Popular British TV drama to feature female genital mutilation plotline

 18 Jan 2017 - 20:17

Popular British TV drama to feature female genital mutilation plotline
Photo courtesy: PBS.org

By Emma Batha / Thomson Reuters Foundation

LONDON: Popular British period drama “Call the Midwife” is to feature female genital mutilation (FGM) in a storyline about a pregnant Somali woman living in east London in the 1960s.

Campaigners against FGM welcomed the news, saying the mainstream show would help boost awareness of the widely condemned practice which has long been shrouded in secrecy.

“I’m over the moon. It’s amazing,” said British activist Hibo Wardere whose FGM prevention work includes training medical staff.

“Five years ago no one wanted to talk about FGM but everyone is waking up now and finally seeing this as child abuse,” added Wardere who nearly died when she was cut as a child in Somalia.

A 2014 study estimated 137,000 women and girls in England and Wales have undergone FGM and 60,000 girls are at risk.

The ritual, which involves the partial or total removal of the external genitalia, often causes serious physical and psychological problems and can lead to childbirth complications.

“Call the Midwife”, which is broadcast by the BBC, returns for a sixth series this weekend and is likely to air on PBS in America.

Creator Heidi Thomas said the story would not “impose a modern mindset”, but would reflect the 1960s setting.

“I thought this would be a fascinating story, as it would be the first time our midwives would have seen this process (FGM)”, she told the Radio Times magazine.

“It would provide a very interesting crunch point between two cultures, and of course it is now a very hot topic, quite rightly.”

The episode will not treat FGM as a form of child abuse. “We are a medical drama, not a moral drama,” she added.

FGM has previously featured in storylines in medical drama “Casualty” and crime series “Law & Order: UK”.

“People know more about (FGM) now because it has been on TV and it’s great to use these shows to expand on the conversation,” said Leyla Hussein, co-founder of anti-FGM charity Daughters of Eve.

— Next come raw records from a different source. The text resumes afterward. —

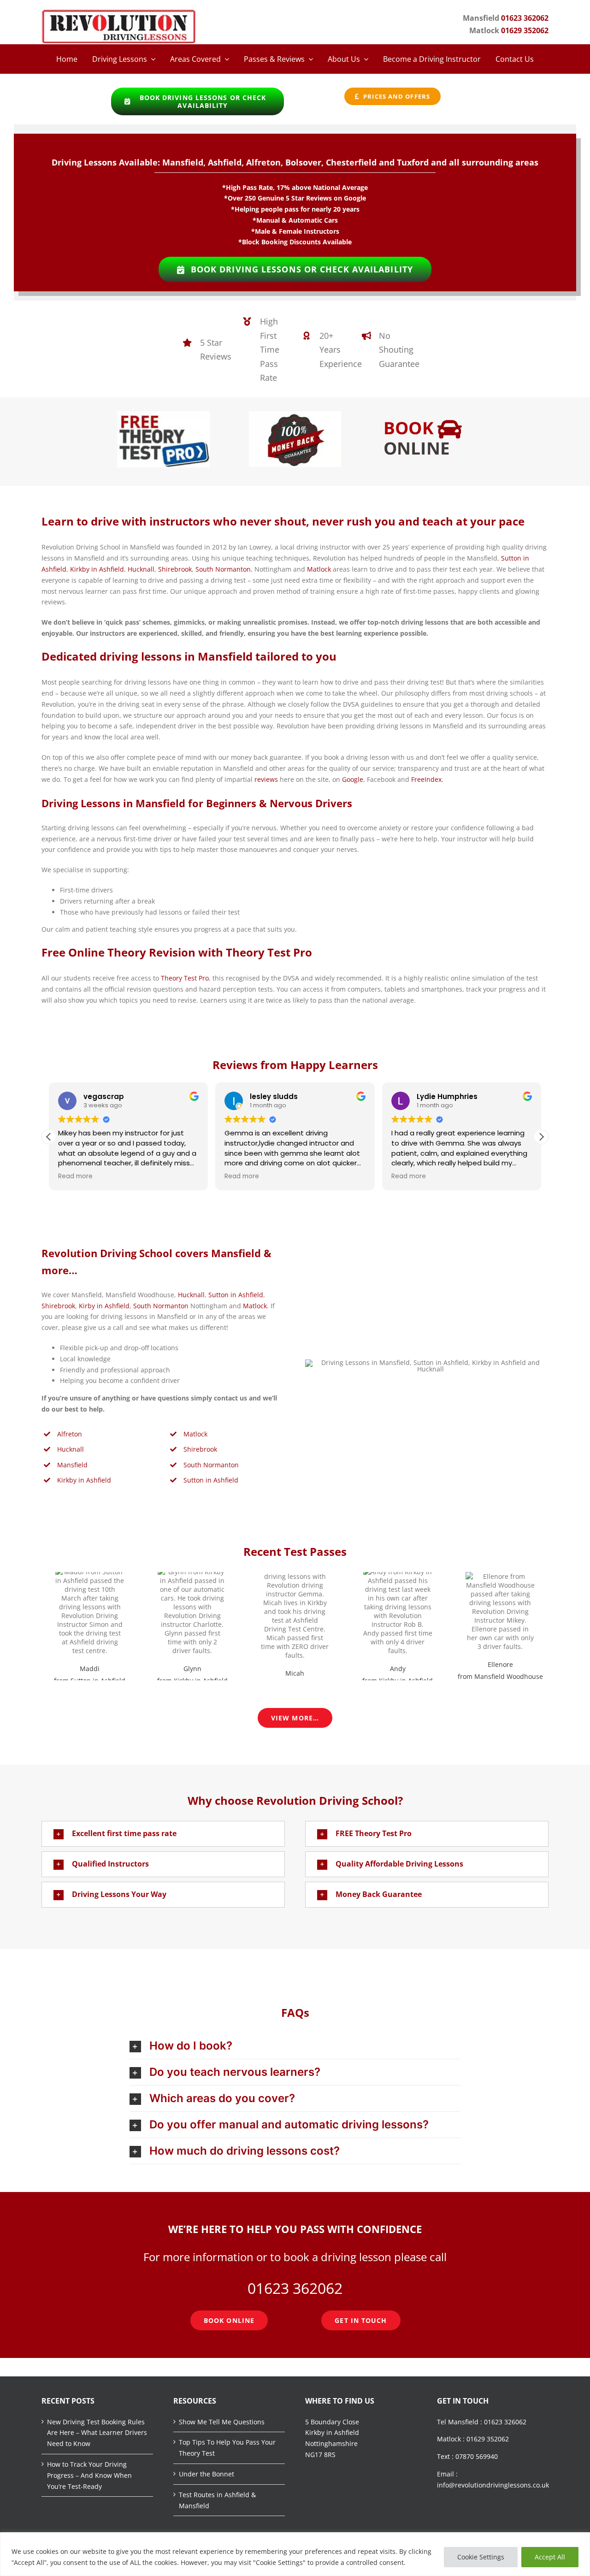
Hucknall (141, 569)
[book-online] (427, 414)
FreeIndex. (427, 779)
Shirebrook (175, 569)
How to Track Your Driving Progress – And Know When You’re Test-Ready (89, 2475)
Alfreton (69, 1434)
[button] (541, 1137)
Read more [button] (75, 1176)
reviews (266, 779)
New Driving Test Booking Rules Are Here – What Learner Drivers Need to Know (97, 2432)
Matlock (319, 569)
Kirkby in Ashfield (97, 569)
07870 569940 (476, 2456)
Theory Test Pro (185, 978)
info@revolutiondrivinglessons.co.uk (493, 2485)
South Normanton (223, 569)
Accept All (550, 2556)
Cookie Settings (480, 2556)
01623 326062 (505, 2421)
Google (352, 779)
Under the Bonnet (206, 2474)
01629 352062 (525, 30)
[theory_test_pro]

“But it’s key ... that the researchers don’t just Google FGM, but talk to people affected.”

Hussein, a psychotherapist who runs a counselling service for FGM survivors, also cautioned against portrayals that could reinforce the misperception that FGM is a Somali Muslim issue.

The ritual is practised by communities across a swathe of African countries and pockets of the Middle East and Asia.

Those affected by FGM in Britain include Sierra Leoneans, Eritreans, Sudanese and Egyptians among others.

Even though female genital mutilation has been a criminal offence in Britain since 1985, the authorities have yet to bring a successful prosecution for FGM.

However, there has been a major change in attitude in recent years with the government introducing initiatives to identify and protect girls at risk and improve specialist maternity care.